By From the Boston Globe

By Richard Thompson, Globe Correspondent

Getting through high school can be challenging enough for any teenager, but for Molly Rizk , a junior at Whittier Regional Vocational Technical High School who has cerebral palsy , one of the most difficult tasks is not taking tests or passing in papers -- it's opening her locker.

But that will likely change in the fall , thanks to the ingenuity of four classmates who have designed and produced a locker remote control that will enable Rizk to get into her locker as quickly as other students.

The device, which took less than two months to complete, was one of four entries highlighted last month at the University of Massachusetts at Lowell's Assistive Technology Design Fair , a noncompetitive event that promotes engineering experience for high school students by completing projects aimed at helping people with special needs or disabilities.

Since it began four years ago , the fair has grown to include more than 100 students from a dozen schools across the country.

For the students from Whittier -- juniors Zachary Drapeau and Tom Smallwood , both of Haverhill , senior Casey Hansen of Haverhill , and Nathan Lindberg, an Amesbury native who graduated earlier this month -- their work could, in turn, make getting through college easier to afford.
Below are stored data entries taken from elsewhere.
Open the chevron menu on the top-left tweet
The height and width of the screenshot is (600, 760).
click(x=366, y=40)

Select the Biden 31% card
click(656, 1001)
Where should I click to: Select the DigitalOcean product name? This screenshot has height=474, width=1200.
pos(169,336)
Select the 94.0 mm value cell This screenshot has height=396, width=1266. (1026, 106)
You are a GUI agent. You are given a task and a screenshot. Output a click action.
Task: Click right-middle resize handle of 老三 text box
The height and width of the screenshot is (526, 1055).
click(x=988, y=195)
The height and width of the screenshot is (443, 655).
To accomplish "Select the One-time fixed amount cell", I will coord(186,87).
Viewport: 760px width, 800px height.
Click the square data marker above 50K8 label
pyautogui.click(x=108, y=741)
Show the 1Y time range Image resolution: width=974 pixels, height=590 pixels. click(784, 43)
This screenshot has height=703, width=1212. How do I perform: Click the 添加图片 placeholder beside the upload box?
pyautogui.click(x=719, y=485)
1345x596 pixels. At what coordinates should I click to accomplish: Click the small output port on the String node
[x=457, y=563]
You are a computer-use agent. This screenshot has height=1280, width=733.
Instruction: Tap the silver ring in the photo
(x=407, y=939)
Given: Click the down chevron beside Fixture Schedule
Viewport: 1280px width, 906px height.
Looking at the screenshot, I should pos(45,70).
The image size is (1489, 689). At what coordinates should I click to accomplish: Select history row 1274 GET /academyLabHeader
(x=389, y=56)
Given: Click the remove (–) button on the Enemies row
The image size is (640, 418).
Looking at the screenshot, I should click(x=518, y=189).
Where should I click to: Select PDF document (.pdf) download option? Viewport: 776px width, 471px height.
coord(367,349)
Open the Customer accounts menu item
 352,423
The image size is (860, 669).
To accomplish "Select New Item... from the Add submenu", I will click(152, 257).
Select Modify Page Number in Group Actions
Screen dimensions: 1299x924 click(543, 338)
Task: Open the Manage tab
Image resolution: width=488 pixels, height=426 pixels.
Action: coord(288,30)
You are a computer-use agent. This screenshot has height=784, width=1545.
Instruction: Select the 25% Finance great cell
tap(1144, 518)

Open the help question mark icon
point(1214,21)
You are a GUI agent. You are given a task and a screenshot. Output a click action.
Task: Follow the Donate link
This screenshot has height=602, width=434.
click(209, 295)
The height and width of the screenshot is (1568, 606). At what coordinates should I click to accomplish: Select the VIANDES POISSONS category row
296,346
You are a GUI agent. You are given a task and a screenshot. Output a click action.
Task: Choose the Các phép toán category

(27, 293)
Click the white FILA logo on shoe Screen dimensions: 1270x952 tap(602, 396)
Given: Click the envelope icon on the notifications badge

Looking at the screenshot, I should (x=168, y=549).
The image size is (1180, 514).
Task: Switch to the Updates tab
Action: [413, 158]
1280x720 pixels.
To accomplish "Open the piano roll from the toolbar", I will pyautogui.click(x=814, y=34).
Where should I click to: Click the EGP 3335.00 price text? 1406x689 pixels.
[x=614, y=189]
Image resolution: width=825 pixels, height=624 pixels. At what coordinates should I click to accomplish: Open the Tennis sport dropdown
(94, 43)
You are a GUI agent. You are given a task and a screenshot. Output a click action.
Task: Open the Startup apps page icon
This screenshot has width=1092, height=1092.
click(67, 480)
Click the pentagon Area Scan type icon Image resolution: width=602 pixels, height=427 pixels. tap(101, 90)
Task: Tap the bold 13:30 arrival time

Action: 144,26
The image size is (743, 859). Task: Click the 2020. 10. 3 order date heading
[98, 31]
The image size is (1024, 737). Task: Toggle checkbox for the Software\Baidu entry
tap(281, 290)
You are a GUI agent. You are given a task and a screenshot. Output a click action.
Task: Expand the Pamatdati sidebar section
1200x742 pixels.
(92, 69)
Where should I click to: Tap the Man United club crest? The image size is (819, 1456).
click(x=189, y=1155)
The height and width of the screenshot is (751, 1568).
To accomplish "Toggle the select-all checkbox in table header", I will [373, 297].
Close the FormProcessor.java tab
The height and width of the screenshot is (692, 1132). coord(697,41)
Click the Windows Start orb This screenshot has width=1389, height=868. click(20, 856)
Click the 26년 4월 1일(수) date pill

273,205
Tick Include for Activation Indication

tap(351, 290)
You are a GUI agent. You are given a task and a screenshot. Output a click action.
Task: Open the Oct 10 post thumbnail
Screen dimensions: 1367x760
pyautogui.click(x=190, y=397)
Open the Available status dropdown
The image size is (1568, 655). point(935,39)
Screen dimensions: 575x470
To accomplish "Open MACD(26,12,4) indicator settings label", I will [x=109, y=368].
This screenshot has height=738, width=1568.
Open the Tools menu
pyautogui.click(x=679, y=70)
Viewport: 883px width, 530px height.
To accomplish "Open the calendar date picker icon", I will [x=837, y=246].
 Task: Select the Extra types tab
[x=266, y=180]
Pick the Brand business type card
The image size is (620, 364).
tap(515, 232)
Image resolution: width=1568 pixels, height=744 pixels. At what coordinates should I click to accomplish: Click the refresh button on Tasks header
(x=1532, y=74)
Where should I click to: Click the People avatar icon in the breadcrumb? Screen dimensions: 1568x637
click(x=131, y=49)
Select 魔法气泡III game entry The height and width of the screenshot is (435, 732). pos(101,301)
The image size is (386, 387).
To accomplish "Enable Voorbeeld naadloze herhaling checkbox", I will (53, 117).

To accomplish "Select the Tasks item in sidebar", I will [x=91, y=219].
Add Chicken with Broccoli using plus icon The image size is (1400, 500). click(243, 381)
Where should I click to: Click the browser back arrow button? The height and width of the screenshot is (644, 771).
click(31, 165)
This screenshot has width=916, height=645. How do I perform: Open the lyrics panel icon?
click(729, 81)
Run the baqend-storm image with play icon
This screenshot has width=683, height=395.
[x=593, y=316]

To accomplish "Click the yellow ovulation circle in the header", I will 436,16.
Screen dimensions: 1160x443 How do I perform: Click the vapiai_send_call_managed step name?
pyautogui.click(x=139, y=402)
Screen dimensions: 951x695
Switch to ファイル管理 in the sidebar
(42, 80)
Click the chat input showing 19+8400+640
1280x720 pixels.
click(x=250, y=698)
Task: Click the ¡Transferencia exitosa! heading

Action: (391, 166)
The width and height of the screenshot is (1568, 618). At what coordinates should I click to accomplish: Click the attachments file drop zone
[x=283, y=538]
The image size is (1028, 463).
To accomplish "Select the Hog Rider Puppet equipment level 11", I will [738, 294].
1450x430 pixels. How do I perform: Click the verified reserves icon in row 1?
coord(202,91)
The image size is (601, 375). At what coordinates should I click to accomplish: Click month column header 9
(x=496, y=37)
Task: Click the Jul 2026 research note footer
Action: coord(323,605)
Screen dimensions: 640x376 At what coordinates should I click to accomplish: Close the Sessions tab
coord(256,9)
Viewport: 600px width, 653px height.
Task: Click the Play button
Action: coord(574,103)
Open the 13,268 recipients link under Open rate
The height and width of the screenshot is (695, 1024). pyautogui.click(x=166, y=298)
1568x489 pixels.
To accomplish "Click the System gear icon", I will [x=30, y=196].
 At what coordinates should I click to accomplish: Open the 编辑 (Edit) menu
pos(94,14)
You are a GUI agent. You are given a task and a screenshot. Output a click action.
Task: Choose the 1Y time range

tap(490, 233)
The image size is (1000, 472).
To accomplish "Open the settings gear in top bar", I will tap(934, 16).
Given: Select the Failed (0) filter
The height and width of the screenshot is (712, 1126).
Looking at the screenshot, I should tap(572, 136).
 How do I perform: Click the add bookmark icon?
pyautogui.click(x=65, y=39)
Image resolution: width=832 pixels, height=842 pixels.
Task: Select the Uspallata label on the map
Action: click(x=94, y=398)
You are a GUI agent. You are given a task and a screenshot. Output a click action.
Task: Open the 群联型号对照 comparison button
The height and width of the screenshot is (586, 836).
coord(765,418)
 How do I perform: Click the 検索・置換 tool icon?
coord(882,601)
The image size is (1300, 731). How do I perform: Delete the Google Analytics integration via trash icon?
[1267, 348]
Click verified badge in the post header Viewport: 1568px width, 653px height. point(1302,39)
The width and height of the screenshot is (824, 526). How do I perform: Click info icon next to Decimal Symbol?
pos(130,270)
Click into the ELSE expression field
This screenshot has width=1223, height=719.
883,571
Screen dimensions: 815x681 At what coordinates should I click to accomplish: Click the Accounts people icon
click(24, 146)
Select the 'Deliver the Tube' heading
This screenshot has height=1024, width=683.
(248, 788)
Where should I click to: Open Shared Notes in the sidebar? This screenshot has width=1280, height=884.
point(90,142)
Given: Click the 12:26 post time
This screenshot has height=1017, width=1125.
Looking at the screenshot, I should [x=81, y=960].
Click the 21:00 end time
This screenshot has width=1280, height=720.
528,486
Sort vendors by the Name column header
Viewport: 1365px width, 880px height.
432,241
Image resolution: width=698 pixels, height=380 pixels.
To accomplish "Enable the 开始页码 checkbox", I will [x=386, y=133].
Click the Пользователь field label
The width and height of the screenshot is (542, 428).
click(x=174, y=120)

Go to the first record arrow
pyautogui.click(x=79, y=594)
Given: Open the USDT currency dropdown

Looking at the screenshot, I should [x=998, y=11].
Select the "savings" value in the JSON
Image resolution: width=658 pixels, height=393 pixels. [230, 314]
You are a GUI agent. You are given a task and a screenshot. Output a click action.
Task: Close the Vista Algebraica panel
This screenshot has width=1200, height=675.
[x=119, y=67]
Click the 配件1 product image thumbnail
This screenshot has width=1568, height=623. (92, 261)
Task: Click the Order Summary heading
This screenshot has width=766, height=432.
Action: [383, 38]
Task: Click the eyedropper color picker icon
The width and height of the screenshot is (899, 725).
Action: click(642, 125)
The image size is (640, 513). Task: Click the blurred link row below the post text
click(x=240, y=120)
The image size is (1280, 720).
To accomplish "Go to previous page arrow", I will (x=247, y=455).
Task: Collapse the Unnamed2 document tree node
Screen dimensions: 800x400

If they choose to enroll at UMass-Lowell, each student will be eligible to apply for a $2,000 grant for each of the four years.

``We tried to run this like it was a real-world project that an engineering company would go through," said Paul Moskevitz , a machine technology instructor who served as mentor to the group.

More than a dozen students at the Haverhill technical school contributed to the final product, Moskevitz said, adding that he liked how a variety of the school's programs, including carpentry , electronics and robotics , and metal fabrication , were involved in the process.

``We have lots of capabilities at this school, and it was good for folks to see the other disciplines," Moskevitz said .

Students must use keys to unlock their lockers at Whittier. But the device developed by the four students allows Rizk to use a remote control that automatically slides the bolt out of the lock . They have also provided her with an ergonomically designed key, molded to fit her grasp , in case the batteries in the remote stop working .

The remote control uses an infrared signal to ensure that, if more than one is used in a hallway, the signal will only be able to open the locker programmed to the same encryption.

``There was a lot of trial and error along the way," Smallwood said , ``especially trying to fit the parts together and trying to get things to work and to have everything centered so the deadbolt would come across and strike the plate at the right time."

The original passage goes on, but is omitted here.